Read through the data and count the lines that contain the string "agent"; give only the result.

__Entries provided__.
== == ==

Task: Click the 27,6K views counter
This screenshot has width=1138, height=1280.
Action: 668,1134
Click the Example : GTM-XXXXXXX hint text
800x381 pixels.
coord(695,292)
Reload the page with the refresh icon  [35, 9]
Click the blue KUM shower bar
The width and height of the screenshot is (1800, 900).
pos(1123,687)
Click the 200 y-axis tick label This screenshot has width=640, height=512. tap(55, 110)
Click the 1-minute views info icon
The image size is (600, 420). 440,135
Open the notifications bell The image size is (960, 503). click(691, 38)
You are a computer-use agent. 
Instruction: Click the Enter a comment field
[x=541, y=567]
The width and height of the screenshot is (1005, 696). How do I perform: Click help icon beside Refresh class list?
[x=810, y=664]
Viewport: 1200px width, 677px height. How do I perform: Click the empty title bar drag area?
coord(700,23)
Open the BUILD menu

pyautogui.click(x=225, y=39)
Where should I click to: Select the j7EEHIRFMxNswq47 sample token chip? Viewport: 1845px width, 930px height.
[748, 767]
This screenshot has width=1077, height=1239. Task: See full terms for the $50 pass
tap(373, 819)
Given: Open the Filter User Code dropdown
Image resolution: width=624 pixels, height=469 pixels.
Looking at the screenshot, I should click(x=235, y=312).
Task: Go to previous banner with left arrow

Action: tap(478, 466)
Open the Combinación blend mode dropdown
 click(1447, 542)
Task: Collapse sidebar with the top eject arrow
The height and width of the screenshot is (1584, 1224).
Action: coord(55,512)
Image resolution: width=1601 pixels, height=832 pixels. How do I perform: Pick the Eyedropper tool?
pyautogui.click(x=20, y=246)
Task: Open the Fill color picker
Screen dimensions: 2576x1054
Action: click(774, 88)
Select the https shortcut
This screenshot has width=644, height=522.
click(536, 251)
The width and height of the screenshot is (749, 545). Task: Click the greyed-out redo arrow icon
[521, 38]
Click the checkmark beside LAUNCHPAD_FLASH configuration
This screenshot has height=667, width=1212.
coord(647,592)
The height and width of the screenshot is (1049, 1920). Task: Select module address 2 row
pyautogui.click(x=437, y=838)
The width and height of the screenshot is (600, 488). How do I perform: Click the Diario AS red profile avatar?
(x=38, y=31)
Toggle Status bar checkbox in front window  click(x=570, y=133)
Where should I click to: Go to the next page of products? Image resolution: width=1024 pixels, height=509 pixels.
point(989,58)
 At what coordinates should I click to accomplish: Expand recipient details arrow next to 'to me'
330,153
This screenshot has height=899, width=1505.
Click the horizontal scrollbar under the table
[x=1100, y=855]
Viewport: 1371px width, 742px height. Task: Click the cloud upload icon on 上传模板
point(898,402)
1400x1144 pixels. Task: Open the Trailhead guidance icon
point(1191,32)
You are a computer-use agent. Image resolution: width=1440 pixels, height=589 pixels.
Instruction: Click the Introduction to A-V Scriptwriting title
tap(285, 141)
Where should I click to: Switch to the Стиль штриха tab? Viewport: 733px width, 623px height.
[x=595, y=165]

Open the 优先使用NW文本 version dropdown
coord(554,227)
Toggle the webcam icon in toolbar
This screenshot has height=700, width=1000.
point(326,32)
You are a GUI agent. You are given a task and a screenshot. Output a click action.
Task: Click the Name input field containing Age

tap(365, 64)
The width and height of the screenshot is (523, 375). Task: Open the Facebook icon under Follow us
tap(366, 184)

== == ==

__Expected answer__. 3